Goed voor elkaar

Met dank overgenomen van W.P.H.J. (René) Peters i, gepubliceerd op zondag 3 maart 2019.

Carnaval is karakteristiek voor een achterlijke samenleving.” Dit citaat van historicus Maarten van Rossum, liet iemand achter op mijn Facebook tijdlijn. “Carnaval zou aardig kunnen zijn in een onderdrukte samenleving. Maar toch op zijn best overbodig in een samenleving waar ieder mens iedere dag kan doen wat hij of zij wil.” Ik geniet van zulke aardige provocaties op Facebook. Het zet je aan het denken. Van Rossum heeft ongelijk. En hoe.

De Franse filosoof Alexis de Tocqueville, vroeg zich in de negentiende eeuw af waarom er in het rijkste land op aarde (toen was dat Engeland), zoveel meer mensen afhankelijk waren van de overheid, dan in een arm land als Spanje. Dat kwam, aldus de Tocqueville, omdat in Engeland de mensen niets meer met elkaar te maken hadden. En iedere menselijke verbinding tussen arm en rijk door de overheid overbodig was gemaakt.
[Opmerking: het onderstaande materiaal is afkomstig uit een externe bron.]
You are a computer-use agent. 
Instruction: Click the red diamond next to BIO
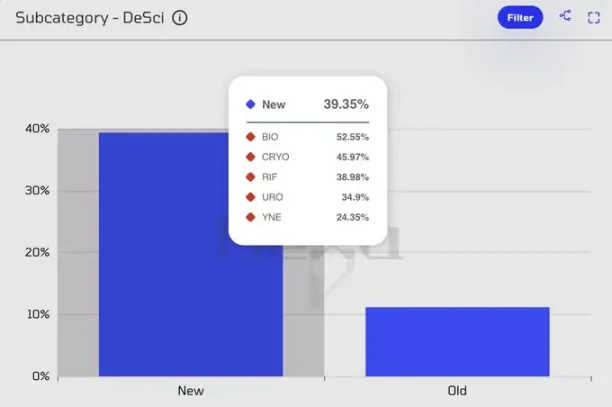[250, 136]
Als hulp van mens tot mens overbodig wordt, door van overheidswege die hulp als ‘recht’ te formuleren, gebeuren er volgens de Tocqueville vier dingen. Er is voor de ontvanger van hulp geen enkele reden om dankbaar of tevreden te zijn. Je hebt er immers recht op. De morele plicht om alles te doen die hulp niet nodig te hebben vervalt. En omdat de geboden hulp per definitie eindig is, behoudt men het gevoel tekort te zijn gedaan.
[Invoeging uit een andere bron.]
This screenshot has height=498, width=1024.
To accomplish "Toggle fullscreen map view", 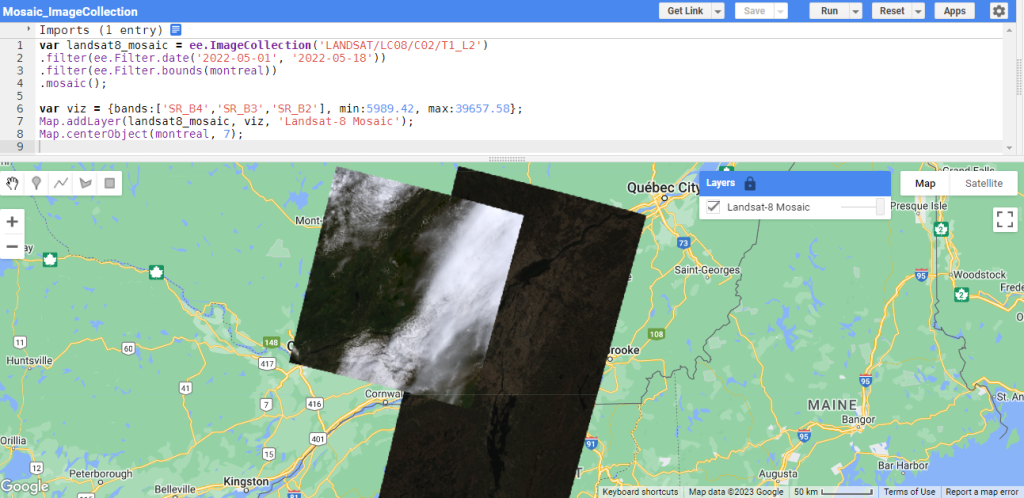I will 1004,220.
Voor mensen met geld is het omgekeerde aan de hand. Zij voelen geen enkele verbondenheid meer met mensen die het minder hebben getroffen. “Ik betaal toch belasting”. En zij hebben constant het gevoel teveel te betalen voor mensen die zij meer en meer zullen zien als uitvreters, die nota bene nog ontevreden zijn met alle geboden hulp ook. Volgens de Tocqueville verscheurt deze manier van sociaal denken de samenleving. En laat mensen naast elkaar leven en niet meer met elkaar. Tot zover de negentiende eeuw.

Het is nog niet eens zo lang geleden dat arm en rijk in ons land nog iets met elkaar te maken hadden. Binnen de verzuilde samenleving had ieder zijn rol en plaats. Met de kerk als bindmiddel. En tijdens de dienstplicht lag de timmerman samen met de basisarts in een schuttersputje. Maar ons land is steeds verder geïndividualiseerd. Mensen zien elkaar niet meer. Men gaat naar andere scholen, beoefent andere sporten, woont in andere wijken, luistert naar andere muziek en kijkt naar andere programma’s op TV. En de overheid zorgt voor hen die dat nodig hebben…
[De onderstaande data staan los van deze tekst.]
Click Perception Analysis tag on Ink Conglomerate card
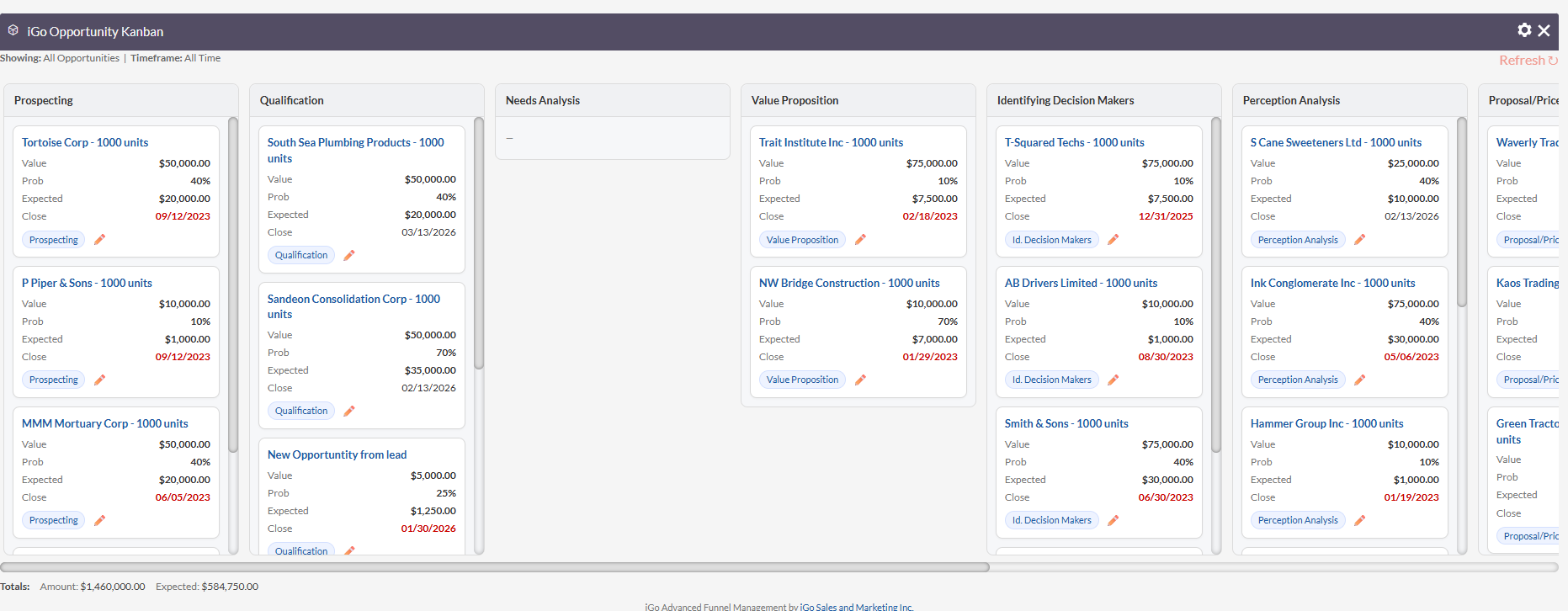coord(1297,380)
Terug naar carnaval. Net als ieder jaar begint het traditionele carnaval met een carnavalsmis. Daar vieren we dat we nog wel iets met elkaar hebben. Dat het leven ons gegeven is. En dat we dat mogen, nee moeten vieren. Niet alleen. Maar met elkaar. Tijdens carnaval bestaan geen ‘rangen en standen’. Er bestaat geen arm of rijk. En doet iedereen er toe. De wagenbouwer of muzikant van een dweilorkest, is net zo belangrijk als prins carnaval en de feestvierders in de tent.

Wie een beetje rondneust op Social Media, zou wel eens kunnen denken dat de Tocqueville gelijk had. We zijn rijker dan ooit. Maar iedereen lijkt ontevreden. Want iedereen krijgt te weinig of betaalt teveel. En mensen leven meer en meer langs elkaar heen. Dat het anders kan bewijst dat achterlijke carnaval. We houden elkaar letterlijk en figuurlijk vast. De pastoor zei het treffend wat mijn betreft. “Waar mensen goed zijn voor elkaar, hebben ze het goed voor elkaar.” Alaaf.